-- START Record set --

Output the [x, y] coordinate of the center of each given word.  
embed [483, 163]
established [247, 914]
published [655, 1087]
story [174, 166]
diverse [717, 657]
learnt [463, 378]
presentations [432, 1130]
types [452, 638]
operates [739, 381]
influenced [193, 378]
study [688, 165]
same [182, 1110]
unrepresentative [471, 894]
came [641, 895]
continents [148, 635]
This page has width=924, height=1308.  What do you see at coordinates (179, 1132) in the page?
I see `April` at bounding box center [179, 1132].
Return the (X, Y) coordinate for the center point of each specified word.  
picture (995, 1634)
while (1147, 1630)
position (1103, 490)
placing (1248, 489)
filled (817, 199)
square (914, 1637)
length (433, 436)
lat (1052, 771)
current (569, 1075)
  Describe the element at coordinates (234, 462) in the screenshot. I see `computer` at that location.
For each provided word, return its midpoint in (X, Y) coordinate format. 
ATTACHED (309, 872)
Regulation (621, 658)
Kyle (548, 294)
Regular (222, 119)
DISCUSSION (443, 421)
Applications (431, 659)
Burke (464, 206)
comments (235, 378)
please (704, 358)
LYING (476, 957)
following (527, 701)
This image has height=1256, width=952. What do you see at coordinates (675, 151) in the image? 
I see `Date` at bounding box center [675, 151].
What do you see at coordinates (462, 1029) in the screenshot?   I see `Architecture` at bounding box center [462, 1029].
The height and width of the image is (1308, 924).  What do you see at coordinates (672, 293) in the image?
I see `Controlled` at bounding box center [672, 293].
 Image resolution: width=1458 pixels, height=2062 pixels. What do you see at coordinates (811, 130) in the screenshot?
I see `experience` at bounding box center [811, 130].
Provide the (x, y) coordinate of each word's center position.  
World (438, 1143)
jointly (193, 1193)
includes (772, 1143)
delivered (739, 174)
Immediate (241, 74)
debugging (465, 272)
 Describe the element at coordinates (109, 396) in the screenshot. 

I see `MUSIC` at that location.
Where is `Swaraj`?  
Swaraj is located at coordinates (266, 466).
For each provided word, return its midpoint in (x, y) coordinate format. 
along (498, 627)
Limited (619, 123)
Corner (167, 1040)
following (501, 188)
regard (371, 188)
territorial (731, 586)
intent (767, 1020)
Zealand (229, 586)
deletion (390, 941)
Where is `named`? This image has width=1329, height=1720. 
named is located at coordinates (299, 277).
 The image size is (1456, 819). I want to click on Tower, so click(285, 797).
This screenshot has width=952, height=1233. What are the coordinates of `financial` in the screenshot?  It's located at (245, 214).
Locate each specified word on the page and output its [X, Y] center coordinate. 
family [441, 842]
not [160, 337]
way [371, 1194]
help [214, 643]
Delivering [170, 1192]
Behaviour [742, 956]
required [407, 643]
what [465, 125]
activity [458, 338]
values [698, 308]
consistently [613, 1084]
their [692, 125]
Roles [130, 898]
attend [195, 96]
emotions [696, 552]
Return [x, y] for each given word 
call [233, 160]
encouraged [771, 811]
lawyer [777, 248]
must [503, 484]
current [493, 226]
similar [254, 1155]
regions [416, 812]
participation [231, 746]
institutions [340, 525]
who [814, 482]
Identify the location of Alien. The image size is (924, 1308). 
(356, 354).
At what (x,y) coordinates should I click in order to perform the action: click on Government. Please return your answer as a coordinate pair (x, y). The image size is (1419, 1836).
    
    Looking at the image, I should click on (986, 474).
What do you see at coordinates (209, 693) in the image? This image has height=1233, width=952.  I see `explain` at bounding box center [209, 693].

-- END Record set --

* **Exercise directions**
Copy every line of the material above verbatim.

* **Final answer**
Output the [x, y] coordinate of the center of each given word.  
embed [483, 163]
established [247, 914]
published [655, 1087]
story [174, 166]
diverse [717, 657]
learnt [463, 378]
presentations [432, 1130]
types [452, 638]
operates [739, 381]
influenced [193, 378]
study [688, 165]
same [182, 1110]
unrepresentative [471, 894]
came [641, 895]
continents [148, 635]
This page has width=924, height=1308.  What do you see at coordinates (179, 1132) in the page?
I see `April` at bounding box center [179, 1132].
Return the (X, Y) coordinate for the center point of each specified word.  
picture (995, 1634)
while (1147, 1630)
position (1103, 490)
placing (1248, 489)
filled (817, 199)
square (914, 1637)
length (433, 436)
lat (1052, 771)
current (569, 1075)
  Describe the element at coordinates (234, 462) in the screenshot. I see `computer` at that location.
For each provided word, return its midpoint in (X, Y) coordinate format. 
ATTACHED (309, 872)
Regulation (621, 658)
Kyle (548, 294)
Regular (222, 119)
DISCUSSION (443, 421)
Applications (431, 659)
Burke (464, 206)
comments (235, 378)
please (704, 358)
LYING (476, 957)
following (527, 701)
This image has height=1256, width=952. What do you see at coordinates (675, 151) in the image? 
I see `Date` at bounding box center [675, 151].
What do you see at coordinates (462, 1029) in the screenshot?   I see `Architecture` at bounding box center [462, 1029].
The height and width of the image is (1308, 924).  What do you see at coordinates (672, 293) in the image?
I see `Controlled` at bounding box center [672, 293].
 Image resolution: width=1458 pixels, height=2062 pixels. What do you see at coordinates (811, 130) in the screenshot?
I see `experience` at bounding box center [811, 130].
Provide the (x, y) coordinate of each word's center position.  
World (438, 1143)
jointly (193, 1193)
includes (772, 1143)
delivered (739, 174)
Immediate (241, 74)
debugging (465, 272)
 Describe the element at coordinates (109, 396) in the screenshot. 

I see `MUSIC` at that location.
Where is `Swaraj`?  
Swaraj is located at coordinates (266, 466).
For each provided word, return its midpoint in (x, y) coordinate format. 
along (498, 627)
Limited (619, 123)
Corner (167, 1040)
following (501, 188)
regard (371, 188)
territorial (731, 586)
intent (767, 1020)
Zealand (229, 586)
deletion (390, 941)
Where is `named`? This image has width=1329, height=1720. 
named is located at coordinates (299, 277).
 The image size is (1456, 819). I want to click on Tower, so click(285, 797).
This screenshot has width=952, height=1233. What are the coordinates of `financial` in the screenshot?  It's located at (245, 214).
Locate each specified word on the page and output its [X, Y] center coordinate. 
family [441, 842]
not [160, 337]
way [371, 1194]
help [214, 643]
Delivering [170, 1192]
Behaviour [742, 956]
required [407, 643]
what [465, 125]
activity [458, 338]
values [698, 308]
consistently [613, 1084]
their [692, 125]
Roles [130, 898]
attend [195, 96]
emotions [696, 552]
Return [x, y] for each given word 
call [233, 160]
encouraged [771, 811]
lawyer [777, 248]
must [503, 484]
current [493, 226]
similar [254, 1155]
regions [416, 812]
participation [231, 746]
institutions [340, 525]
who [814, 482]
Identify the location of Alien. The image size is (924, 1308). 
(356, 354).
At what (x,y) coordinates should I click in order to perform the action: click on Government. Please return your answer as a coordinate pair (x, y). The image size is (1419, 1836).
    
    Looking at the image, I should click on (986, 474).
What do you see at coordinates (209, 693) in the image? This image has height=1233, width=952.  I see `explain` at bounding box center [209, 693].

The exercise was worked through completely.